*PASSAGE PROVIDED*:
-- Start --

What I'm trying to do is write a function with the signature:
data Urls =
Txt Text.Text
| Url Text.Text URI.URI
deriving (Show)
parseUrls :: Text.Text -> Either String [ Urls ]
parseUrls text = ...
Given a text block, it finds all the URLs, and breaks things
into either URLs, or blocks of text which are not URLs. The
full text is attached, for those who are interested. But the
problem I'm hitting is using the Attoparsec parser
URI.ByteString exports. When I do:
*Base.DetectURL AP>
AP.parseOnly (URI.uriParser URI.laxURIParserOptions) "http://foo/bar"
Right (...)
So, that works. But when I add a single space on the end of the
string:
*Base.DetectURL AP>
AP.parseOnly (URI.uriParser URI.laxURIParserOptions) "http://foo/bar
"
Left "Failed reading: MalformedPath"
It fails. Note that this isn't a problem with parseOnly-
the real code looks like:
parseAllUris ::
AP.Parser (Bldr.Builder, [ Urls ])
parseAllUris = msum
[ aUri, noUri, finished ]
where
finished =
return (mempty, [])
aUri = do
(txt,
url) <- AP.match $
URI.uriParser URI.laxURIParserOptions
(bldr,
us) <- msum [ noUri, finished ]
return
$ (mempty, (Url (E.decodeUtf8 txt) url
: prependText bldr us))
noUri = do
c <-
AP.anyChar
(bldr,
us) <- parseAllUris
return
$ ((Bldr.charUtf8 c) `mappend` bldr, us)

-- End --

*PROBLEM SET*:
1 - In the URL-parsing post, what result does the parser return once a single space is added to the end of the string?
2 - Reproduce the URL-parsing post from "parseUrls :: Text.Text" up to and including "Right (...)".

*INFORMATION SHOWN*:
-- Start --

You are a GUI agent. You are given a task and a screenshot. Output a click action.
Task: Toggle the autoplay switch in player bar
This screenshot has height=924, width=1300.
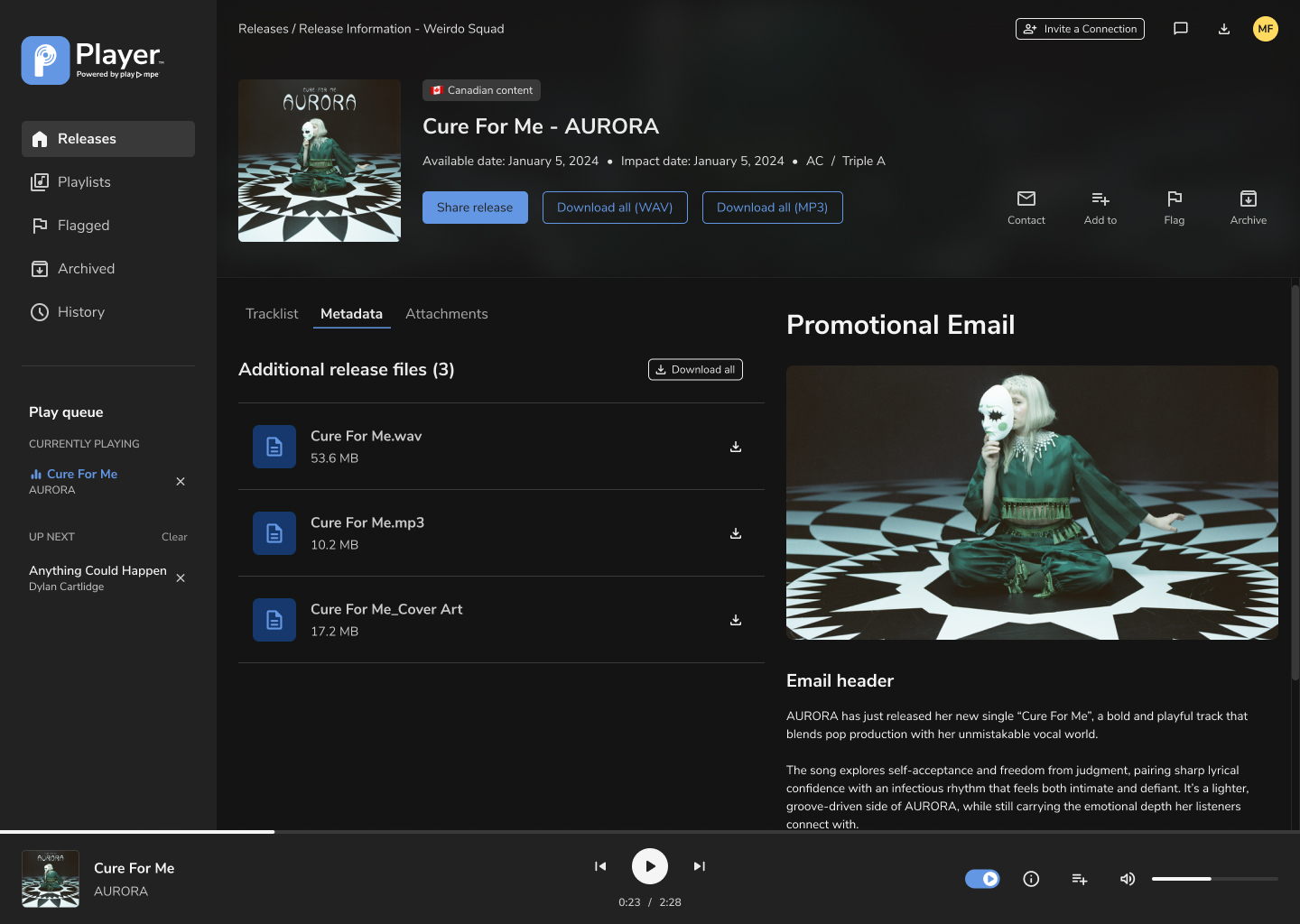[x=982, y=879]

-- End --

*ANSWERS TO EACH TASK*:
1 - Left "Failed reading: MalformedPath"

2 -
parseUrls :: Text.Text -> Either String [ Urls ]
parseUrls text = ...
Given a text block, it finds all the URLs, and breaks things
into either URLs, or blocks of text which are not URLs. The
full text is attached, for those who are interested. But the
problem I'm hitting is using the Attoparsec parser
URI.ByteString exports. When I do:
*Base.DetectURL AP>
AP.parseOnly (URI.uriParser URI.laxURIParserOptions) "http://foo/bar"
Right (...)